Detroit is home to bicycle manufacturers Detroit Bikes, Detroit Bicycle Company, Shinola, and AutoBike and the much-awarded bike shop Wheelhouse Detroit. Over 1,200 pedestrians and cyclists use the popular Dequindre Cut every day and the ambitious Joe Louis Greenway will provide a 26-mile loop to cyclists around the city once completed. Massive parks like Belle Isle (designed by New York City’s Central Park designer Frederick Law Olmsted) and Rouge Park offer miles of uninterrupted cycling in beautiful natural environments.
Detroit Bike City advocacy group regularly draws over 1,500 cyclists to their weekly Slow Roll on Monday evenings from March to August. An event that has spawned similar rides throughout the country, the Slow Roll is a leisurely ride through 12 to 15 miles of Detroit neighborhoods that looks more like a Mardi Gras procession than a bike ride.

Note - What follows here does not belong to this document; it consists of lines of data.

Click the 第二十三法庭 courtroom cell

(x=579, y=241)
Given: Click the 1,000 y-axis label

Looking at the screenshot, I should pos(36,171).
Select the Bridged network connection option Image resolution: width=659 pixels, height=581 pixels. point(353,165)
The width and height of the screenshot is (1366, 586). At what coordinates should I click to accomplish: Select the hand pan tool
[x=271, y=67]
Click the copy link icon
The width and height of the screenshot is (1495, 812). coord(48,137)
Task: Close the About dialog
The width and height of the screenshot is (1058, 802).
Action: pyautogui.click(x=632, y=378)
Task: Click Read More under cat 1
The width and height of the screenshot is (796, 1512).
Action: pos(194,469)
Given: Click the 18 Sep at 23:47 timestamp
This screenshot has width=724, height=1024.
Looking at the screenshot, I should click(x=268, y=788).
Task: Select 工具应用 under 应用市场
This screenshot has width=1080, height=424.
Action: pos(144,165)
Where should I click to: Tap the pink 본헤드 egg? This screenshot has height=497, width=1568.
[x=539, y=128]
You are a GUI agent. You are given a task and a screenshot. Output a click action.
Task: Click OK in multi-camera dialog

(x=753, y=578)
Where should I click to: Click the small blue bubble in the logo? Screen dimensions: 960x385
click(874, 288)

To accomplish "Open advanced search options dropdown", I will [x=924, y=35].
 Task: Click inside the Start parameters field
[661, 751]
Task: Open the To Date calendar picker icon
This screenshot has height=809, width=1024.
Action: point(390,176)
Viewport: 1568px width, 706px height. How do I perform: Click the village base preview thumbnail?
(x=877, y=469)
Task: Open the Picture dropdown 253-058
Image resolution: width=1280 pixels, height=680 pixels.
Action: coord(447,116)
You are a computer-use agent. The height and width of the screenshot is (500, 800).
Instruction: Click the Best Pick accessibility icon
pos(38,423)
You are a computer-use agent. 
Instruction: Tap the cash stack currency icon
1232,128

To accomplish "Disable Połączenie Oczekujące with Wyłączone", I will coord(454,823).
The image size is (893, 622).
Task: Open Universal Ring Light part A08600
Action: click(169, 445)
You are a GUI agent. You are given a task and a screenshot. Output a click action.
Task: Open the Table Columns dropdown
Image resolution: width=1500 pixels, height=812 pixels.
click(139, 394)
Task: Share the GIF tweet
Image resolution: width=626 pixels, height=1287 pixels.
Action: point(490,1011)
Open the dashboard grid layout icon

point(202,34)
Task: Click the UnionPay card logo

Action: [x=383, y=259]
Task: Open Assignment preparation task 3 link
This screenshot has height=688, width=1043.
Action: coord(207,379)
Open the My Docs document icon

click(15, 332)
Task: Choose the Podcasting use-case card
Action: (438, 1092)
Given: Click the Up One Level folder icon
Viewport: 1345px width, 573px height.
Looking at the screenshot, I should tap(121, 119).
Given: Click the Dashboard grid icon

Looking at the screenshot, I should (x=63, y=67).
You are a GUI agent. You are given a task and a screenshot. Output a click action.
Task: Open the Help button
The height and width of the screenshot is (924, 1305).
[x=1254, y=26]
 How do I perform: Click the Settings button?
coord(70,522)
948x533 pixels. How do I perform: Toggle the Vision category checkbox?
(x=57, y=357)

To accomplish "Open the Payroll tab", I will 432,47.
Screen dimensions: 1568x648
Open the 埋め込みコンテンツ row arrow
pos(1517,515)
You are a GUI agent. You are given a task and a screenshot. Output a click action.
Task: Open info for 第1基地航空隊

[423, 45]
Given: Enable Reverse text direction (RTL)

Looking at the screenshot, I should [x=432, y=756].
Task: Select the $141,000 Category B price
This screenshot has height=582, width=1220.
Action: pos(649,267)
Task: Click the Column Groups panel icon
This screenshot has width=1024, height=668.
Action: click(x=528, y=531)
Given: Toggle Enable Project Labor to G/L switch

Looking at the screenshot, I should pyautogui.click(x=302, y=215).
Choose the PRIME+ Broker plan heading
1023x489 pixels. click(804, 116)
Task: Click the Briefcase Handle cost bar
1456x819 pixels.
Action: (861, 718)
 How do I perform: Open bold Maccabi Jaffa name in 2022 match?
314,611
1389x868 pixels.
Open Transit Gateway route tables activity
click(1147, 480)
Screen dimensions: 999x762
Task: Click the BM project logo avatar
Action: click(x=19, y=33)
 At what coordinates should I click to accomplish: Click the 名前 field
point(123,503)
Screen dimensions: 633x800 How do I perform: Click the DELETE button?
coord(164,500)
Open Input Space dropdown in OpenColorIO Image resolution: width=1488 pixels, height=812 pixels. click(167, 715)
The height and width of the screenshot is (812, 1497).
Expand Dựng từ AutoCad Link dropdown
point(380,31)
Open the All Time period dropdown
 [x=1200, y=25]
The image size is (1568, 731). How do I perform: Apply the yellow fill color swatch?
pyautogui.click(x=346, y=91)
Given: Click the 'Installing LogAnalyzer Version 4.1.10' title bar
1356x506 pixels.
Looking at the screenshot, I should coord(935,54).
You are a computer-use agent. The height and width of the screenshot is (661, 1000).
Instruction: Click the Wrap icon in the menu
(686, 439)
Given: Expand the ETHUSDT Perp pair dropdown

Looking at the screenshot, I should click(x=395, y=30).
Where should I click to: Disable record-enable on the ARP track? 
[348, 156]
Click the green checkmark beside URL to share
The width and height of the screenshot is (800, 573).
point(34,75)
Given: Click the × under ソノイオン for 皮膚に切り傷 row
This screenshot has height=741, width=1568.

The 30-mile Tour de Troit held every September has raised over $360,000 since 2005 to support cycling infrastructure improvements. The Tour de Troit organization also hosts an MLK Memorial Ride in January, a Tour d’Eastside in June, and a Bike The Bridge ride in October across the Ambassador Bridge to Windsor, Ontario. With more and more millenials moving to the city and alternative forms of transportation gaining traction in Detroit, you can expect to see the city’s biking trend continue to grow.